[DATA FOR ANALYSIS]
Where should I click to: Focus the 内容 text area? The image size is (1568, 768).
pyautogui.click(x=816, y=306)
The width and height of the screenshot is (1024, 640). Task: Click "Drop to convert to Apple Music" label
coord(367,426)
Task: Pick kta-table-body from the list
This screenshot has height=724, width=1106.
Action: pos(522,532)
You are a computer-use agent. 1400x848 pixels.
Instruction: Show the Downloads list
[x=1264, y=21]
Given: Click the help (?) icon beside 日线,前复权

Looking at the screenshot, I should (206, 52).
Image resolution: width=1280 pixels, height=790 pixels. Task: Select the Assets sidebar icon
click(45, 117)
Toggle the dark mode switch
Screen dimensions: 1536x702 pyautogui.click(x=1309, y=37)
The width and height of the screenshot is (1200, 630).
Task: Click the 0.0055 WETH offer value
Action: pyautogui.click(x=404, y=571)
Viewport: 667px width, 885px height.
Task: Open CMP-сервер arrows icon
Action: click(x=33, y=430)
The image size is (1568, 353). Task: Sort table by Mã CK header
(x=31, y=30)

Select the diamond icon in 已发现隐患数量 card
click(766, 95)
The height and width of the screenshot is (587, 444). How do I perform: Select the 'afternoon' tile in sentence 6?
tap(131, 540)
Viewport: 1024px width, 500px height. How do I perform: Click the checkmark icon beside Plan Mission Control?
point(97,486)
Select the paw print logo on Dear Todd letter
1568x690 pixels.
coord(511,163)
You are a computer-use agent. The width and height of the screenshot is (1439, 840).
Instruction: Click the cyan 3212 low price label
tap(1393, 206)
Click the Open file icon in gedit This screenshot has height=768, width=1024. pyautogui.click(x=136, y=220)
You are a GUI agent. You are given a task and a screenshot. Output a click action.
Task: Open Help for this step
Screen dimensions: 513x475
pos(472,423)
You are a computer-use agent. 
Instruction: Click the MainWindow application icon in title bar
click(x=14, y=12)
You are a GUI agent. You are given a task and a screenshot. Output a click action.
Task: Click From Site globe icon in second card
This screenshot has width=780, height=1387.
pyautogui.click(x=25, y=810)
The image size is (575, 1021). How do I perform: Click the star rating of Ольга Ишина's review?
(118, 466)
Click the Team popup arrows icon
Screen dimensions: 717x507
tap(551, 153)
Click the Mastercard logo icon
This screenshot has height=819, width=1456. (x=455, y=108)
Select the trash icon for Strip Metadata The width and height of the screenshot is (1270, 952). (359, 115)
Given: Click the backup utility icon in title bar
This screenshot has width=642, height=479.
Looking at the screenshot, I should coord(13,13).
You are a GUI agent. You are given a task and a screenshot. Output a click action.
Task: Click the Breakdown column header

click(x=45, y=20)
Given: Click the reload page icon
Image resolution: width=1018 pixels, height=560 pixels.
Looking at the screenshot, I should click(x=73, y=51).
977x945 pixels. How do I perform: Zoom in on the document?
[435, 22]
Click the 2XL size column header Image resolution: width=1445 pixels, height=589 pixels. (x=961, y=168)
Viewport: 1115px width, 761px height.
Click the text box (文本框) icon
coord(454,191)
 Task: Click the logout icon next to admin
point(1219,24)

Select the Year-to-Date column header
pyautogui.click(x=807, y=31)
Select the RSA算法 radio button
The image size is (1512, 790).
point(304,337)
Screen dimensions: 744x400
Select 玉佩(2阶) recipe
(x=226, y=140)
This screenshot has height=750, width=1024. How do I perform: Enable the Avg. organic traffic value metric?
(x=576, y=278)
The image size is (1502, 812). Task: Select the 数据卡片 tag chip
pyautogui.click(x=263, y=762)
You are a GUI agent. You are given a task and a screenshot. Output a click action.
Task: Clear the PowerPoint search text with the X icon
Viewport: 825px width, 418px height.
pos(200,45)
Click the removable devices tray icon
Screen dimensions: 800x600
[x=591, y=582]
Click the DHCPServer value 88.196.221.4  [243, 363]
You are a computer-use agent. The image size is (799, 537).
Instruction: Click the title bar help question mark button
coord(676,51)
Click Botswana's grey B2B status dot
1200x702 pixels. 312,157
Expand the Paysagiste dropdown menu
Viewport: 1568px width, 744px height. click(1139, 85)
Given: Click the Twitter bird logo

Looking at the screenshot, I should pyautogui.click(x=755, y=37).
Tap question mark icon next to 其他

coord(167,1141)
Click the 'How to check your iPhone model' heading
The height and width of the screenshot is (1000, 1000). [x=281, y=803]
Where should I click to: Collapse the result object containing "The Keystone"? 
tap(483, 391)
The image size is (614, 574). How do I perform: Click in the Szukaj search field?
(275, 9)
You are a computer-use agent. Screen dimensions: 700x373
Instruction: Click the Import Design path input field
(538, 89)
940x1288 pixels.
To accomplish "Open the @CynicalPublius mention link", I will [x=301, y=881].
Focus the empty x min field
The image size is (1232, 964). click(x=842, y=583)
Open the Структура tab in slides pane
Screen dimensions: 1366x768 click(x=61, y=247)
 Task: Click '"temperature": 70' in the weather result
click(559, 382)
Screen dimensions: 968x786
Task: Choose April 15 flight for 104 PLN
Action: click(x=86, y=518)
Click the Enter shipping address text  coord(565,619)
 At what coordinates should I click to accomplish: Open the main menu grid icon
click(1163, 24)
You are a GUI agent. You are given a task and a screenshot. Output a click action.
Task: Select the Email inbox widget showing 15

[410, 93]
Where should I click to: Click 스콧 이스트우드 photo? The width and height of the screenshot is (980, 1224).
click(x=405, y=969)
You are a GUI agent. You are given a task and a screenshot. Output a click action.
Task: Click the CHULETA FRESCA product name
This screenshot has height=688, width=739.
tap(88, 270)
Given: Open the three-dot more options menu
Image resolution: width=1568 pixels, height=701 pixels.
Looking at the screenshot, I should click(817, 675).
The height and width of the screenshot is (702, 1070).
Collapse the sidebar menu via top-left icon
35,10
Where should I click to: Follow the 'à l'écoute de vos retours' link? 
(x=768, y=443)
[/DATA FOR ANALYSIS]
The data must be output in full, exactly as given.

Where should I click to: Focus the 内容 text area? The image size is (1568, 768).
pyautogui.click(x=816, y=306)
The width and height of the screenshot is (1024, 640). Task: Click "Drop to convert to Apple Music" label
coord(367,426)
Task: Pick kta-table-body from the list
This screenshot has height=724, width=1106.
Action: pos(522,532)
You are a computer-use agent. 1400x848 pixels.
Instruction: Show the Downloads list
[x=1264, y=21]
Given: Click the help (?) icon beside 日线,前复权

Looking at the screenshot, I should (206, 52).
Image resolution: width=1280 pixels, height=790 pixels. Task: Select the Assets sidebar icon
click(45, 117)
Toggle the dark mode switch
Screen dimensions: 1536x702 pyautogui.click(x=1309, y=37)
The width and height of the screenshot is (1200, 630).
Task: Click the 0.0055 WETH offer value
Action: pyautogui.click(x=404, y=571)
Viewport: 667px width, 885px height.
Task: Open CMP-сервер arrows icon
Action: click(x=33, y=430)
The image size is (1568, 353). Task: Sort table by Mã CK header
(x=31, y=30)

Select the diamond icon in 已发现隐患数量 card
click(766, 95)
The height and width of the screenshot is (587, 444). How do I perform: Select the 'afternoon' tile in sentence 6?
tap(131, 540)
Viewport: 1024px width, 500px height. How do I perform: Click the checkmark icon beside Plan Mission Control?
point(97,486)
Select the paw print logo on Dear Todd letter
1568x690 pixels.
coord(511,163)
You are a computer-use agent. The width and height of the screenshot is (1439, 840).
Instruction: Click the cyan 3212 low price label
tap(1393, 206)
Click the Open file icon in gedit This screenshot has height=768, width=1024. pyautogui.click(x=136, y=220)
You are a GUI agent. You are given a task and a screenshot. Output a click action.
Task: Open Help for this step
Screen dimensions: 513x475
pos(472,423)
You are a computer-use agent. 
Instruction: Click the MainWindow application icon in title bar
click(x=14, y=12)
You are a GUI agent. You are given a task and a screenshot. Output a click action.
Task: Click From Site globe icon in second card
This screenshot has width=780, height=1387.
pyautogui.click(x=25, y=810)
The image size is (575, 1021). How do I perform: Click the star rating of Ольга Ишина's review?
(118, 466)
Click the Team popup arrows icon
Screen dimensions: 717x507
tap(551, 153)
Click the Mastercard logo icon
This screenshot has height=819, width=1456. (x=455, y=108)
Select the trash icon for Strip Metadata The width and height of the screenshot is (1270, 952). (359, 115)
Given: Click the backup utility icon in title bar
This screenshot has width=642, height=479.
Looking at the screenshot, I should coord(13,13).
You are a GUI agent. You are given a task and a screenshot. Output a click action.
Task: Click the Breakdown column header

click(x=45, y=20)
Given: Click the reload page icon
Image resolution: width=1018 pixels, height=560 pixels.
Looking at the screenshot, I should click(x=73, y=51).
977x945 pixels. How do I perform: Zoom in on the document?
[435, 22]
Click the 2XL size column header Image resolution: width=1445 pixels, height=589 pixels. (x=961, y=168)
Viewport: 1115px width, 761px height.
Click the text box (文本框) icon
coord(454,191)
 Task: Click the logout icon next to admin
point(1219,24)

Select the Year-to-Date column header
pyautogui.click(x=807, y=31)
Select the RSA算法 radio button
The image size is (1512, 790).
point(304,337)
Screen dimensions: 744x400
Select 玉佩(2阶) recipe
(x=226, y=140)
This screenshot has height=750, width=1024. How do I perform: Enable the Avg. organic traffic value metric?
(x=576, y=278)
The image size is (1502, 812). Task: Select the 数据卡片 tag chip
pyautogui.click(x=263, y=762)
You are a GUI agent. You are given a task and a screenshot. Output a click action.
Task: Clear the PowerPoint search text with the X icon
Viewport: 825px width, 418px height.
pos(200,45)
Click the removable devices tray icon
Screen dimensions: 800x600
[x=591, y=582]
Click the DHCPServer value 88.196.221.4  [243, 363]
You are a computer-use agent. The image size is (799, 537).
Instruction: Click the title bar help question mark button
coord(676,51)
Click Botswana's grey B2B status dot
1200x702 pixels. 312,157
Expand the Paysagiste dropdown menu
Viewport: 1568px width, 744px height. click(1139, 85)
Given: Click the Twitter bird logo

Looking at the screenshot, I should pyautogui.click(x=755, y=37).
Tap question mark icon next to 其他

coord(167,1141)
Click the 'How to check your iPhone model' heading
The height and width of the screenshot is (1000, 1000). [x=281, y=803]
Where should I click to: Collapse the result object containing "The Keystone"? 
tap(483, 391)
The image size is (614, 574). How do I perform: Click in the Szukaj search field?
(275, 9)
You are a computer-use agent. Screen dimensions: 700x373
Instruction: Click the Import Design path input field
(538, 89)
940x1288 pixels.
To accomplish "Open the @CynicalPublius mention link", I will [x=301, y=881].
Focus the empty x min field
The image size is (1232, 964). click(x=842, y=583)
Open the Структура tab in slides pane
Screen dimensions: 1366x768 click(x=61, y=247)
 Task: Click '"temperature": 70' in the weather result
click(559, 382)
Screen dimensions: 968x786
Task: Choose April 15 flight for 104 PLN
Action: click(x=86, y=518)
Click the Enter shipping address text  coord(565,619)
 At what coordinates should I click to accomplish: Open the main menu grid icon
click(1163, 24)
You are a GUI agent. You are given a task and a screenshot. Output a click action.
Task: Select the Email inbox widget showing 15

[410, 93]
Where should I click to: Click 스콧 이스트우드 photo? The width and height of the screenshot is (980, 1224).
click(x=405, y=969)
You are a GUI agent. You are given a task and a screenshot. Output a click action.
Task: Click the CHULETA FRESCA product name
This screenshot has height=688, width=739.
tap(88, 270)
Given: Open the three-dot more options menu
Image resolution: width=1568 pixels, height=701 pixels.
Looking at the screenshot, I should click(817, 675).
The height and width of the screenshot is (702, 1070).
Collapse the sidebar menu via top-left icon
35,10
Where should I click to: Follow the 'à l'écoute de vos retours' link? 
(x=768, y=443)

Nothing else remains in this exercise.